For those exiting mortgage forbearance, there are: five options available to get homeowners back on track while avoiding foreclosure. Currently, the Consumer Financial Protection Bureau (CFPB): gave a pause on all mortgage foreclosures through 2022, but homeowners who don’t prepare this year could have their mortgage foreclosed in the coming year.
In fact, Silverstein explained that the government continues to expand options available to homeowners in financial distress, including possible payment reduction or an extension to suspend payments.
“There will likely be further expansions, and there will certainly be further releases and resources available to the homeowner who still faces these financial concerns,” he said.
Here are five ways to get out of the mortgage interest deduction while minimizing your risk of foreclosure:
1. Refinance: Borrowers who refinance their mortgage can change the rate and terms of their mortgage loan. By doing so, they would pay off missed payments from their COVID-19 tolerance plan on refinancing and begin a new home loan under new terms. This can lower their mortgage rates, change loan terms and lower a monthly payment. For loans backed by Fannie Mae and Freddie Mac, there are more flexible mortgage refinancing options.
If you are interested in your refinancing options, visit Credible to compare rates from multiple lenders at the same time.
2. Recovery: With this method, homeowners simply refund all their missed payments. Once they paid back the missed loan payments, they would resume regular mortgage payments. While this option is simpler, it is not financially viable for many homeowners.

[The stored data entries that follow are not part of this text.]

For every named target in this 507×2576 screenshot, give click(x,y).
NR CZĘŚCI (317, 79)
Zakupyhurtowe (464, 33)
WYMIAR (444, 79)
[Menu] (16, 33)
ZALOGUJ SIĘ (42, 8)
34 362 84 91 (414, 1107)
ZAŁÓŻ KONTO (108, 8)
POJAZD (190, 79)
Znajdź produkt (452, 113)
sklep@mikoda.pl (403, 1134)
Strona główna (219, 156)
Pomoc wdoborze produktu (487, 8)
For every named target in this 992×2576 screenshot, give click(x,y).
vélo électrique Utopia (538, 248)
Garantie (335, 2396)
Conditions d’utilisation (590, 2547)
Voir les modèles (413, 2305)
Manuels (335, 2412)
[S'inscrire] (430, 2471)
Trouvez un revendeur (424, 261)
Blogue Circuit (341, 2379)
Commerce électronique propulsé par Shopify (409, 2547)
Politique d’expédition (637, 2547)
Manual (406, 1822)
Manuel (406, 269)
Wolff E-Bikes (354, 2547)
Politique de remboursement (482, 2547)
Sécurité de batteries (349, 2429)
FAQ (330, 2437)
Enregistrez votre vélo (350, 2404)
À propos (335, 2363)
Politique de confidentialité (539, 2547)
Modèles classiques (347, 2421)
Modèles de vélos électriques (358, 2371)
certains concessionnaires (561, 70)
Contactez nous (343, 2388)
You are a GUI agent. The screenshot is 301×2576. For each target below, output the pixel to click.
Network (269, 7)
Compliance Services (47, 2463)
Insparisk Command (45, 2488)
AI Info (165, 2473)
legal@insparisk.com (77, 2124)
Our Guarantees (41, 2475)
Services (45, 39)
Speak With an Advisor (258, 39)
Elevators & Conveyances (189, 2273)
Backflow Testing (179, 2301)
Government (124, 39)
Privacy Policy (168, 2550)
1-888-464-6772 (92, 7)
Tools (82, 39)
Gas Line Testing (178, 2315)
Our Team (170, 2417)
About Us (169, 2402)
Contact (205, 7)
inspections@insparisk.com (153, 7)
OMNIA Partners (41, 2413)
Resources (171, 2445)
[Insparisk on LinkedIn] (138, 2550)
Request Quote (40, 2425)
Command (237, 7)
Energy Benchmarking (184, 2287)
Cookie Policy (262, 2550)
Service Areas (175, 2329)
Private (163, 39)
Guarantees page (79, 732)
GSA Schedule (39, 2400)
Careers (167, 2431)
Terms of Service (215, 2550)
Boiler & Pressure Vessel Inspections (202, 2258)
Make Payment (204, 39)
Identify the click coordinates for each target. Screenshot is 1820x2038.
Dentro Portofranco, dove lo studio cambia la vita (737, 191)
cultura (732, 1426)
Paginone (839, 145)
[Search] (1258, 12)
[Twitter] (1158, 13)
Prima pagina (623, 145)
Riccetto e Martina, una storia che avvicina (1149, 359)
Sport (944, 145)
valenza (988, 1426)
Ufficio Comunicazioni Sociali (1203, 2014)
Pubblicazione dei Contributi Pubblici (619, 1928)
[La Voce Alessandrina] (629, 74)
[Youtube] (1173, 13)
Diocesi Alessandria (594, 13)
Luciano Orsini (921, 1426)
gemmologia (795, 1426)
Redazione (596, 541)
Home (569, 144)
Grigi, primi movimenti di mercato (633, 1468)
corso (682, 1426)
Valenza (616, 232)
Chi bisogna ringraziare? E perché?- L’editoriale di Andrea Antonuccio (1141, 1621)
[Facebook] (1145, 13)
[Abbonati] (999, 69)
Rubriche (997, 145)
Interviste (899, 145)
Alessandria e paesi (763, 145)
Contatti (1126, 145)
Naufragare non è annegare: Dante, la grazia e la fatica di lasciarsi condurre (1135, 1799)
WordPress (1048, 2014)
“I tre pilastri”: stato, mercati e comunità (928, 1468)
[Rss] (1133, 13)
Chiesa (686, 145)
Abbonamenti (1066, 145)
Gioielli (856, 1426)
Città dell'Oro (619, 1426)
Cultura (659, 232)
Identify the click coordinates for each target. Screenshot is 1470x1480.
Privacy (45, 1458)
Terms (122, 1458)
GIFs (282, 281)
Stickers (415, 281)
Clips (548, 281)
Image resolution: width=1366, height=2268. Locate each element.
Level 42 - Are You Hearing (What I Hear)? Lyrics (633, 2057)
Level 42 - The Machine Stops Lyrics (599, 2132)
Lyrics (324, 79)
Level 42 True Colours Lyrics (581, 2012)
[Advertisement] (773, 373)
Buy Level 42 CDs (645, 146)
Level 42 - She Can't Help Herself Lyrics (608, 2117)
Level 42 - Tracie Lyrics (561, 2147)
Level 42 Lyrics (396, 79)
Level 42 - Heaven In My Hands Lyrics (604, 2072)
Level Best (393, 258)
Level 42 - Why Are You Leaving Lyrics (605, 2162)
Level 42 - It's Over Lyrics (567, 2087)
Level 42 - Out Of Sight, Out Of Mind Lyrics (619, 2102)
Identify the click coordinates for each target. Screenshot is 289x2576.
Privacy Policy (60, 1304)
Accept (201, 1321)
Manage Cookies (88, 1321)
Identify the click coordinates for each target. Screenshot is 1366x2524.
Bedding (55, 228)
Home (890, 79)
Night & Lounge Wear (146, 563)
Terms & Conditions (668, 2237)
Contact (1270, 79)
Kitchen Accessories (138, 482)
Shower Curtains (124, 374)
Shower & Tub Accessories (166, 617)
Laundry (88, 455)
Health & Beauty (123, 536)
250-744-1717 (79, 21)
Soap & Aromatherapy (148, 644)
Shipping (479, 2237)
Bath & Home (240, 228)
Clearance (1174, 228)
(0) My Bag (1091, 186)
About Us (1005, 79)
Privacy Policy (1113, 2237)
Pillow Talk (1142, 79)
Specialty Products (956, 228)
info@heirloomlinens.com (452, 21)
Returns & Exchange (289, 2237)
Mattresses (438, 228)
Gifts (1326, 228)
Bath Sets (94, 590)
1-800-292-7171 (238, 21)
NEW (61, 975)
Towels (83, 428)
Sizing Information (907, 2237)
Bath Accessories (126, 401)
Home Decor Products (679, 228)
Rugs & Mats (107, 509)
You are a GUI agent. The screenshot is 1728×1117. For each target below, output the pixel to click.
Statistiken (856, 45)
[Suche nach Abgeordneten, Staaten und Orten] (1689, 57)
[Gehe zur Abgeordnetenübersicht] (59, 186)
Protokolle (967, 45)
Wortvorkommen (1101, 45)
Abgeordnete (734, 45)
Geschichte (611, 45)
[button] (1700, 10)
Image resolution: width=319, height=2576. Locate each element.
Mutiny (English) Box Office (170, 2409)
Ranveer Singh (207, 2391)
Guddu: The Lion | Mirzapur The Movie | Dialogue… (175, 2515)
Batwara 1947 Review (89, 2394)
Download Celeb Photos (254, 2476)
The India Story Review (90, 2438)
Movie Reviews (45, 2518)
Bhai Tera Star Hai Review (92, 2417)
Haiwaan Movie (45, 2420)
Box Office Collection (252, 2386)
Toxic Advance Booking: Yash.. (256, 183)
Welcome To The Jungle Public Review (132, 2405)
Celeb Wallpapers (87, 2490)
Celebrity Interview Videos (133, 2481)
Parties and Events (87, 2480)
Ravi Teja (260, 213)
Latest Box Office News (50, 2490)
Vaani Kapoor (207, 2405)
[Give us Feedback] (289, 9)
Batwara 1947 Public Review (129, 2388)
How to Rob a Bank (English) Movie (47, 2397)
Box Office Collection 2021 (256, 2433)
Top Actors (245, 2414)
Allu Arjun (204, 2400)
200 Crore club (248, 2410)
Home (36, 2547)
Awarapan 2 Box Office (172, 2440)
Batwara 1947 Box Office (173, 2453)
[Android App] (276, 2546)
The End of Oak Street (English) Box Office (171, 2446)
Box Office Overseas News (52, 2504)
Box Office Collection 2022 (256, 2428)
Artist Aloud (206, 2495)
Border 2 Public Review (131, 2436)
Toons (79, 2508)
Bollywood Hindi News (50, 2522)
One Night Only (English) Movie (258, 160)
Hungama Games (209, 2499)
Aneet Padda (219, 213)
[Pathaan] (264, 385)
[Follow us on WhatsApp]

3. Repayment plan: An amortization plan allows homeowners to pay an additional amount each month in addition to their regular mortgage payment until the missed payments are paid off.
4. Flex Modification: If homeowners are permanently financially affected and unable to meet their monthly payments, they can look into a loan adjustment plan. Similar to a refinancing, the homeowner would add the missed payments to their principal balance and change the terms and mortgage rate of the entire loan. However, unlike a refinancing, homeowners would stick with their current lender and simply change the loan terms, also demonstrating the financial need for this option.
To see if you qualify for a change, Contact Credible to speak to a mortgage expert and get all your questions answered.
5. COVID-19 Payment Deferral: By using this option, homeowners can simply start paying their monthly mortgage payments as they did before the coronavirus pandemic, making up for the missed amount on the loan maturity date or when the homeowner refinances.
There are several options available to homeowners when they abandon foreclosure plans to help them avoid foreclosure. For starters, Silverstein said, all they need to do is contact their mortgage lender or servicer to request a loan extension or modification.
“If a homeowner is having trouble paying their mortgage, they should contact us,” he said. “They just need to contact us, I think that’s the most important thing. Our biggest problem with consumers that we’re trying to support or help is trying to get in touch with them, and they need to come to us.”
Visit credible to view your home loan options and view multiple lenders at once.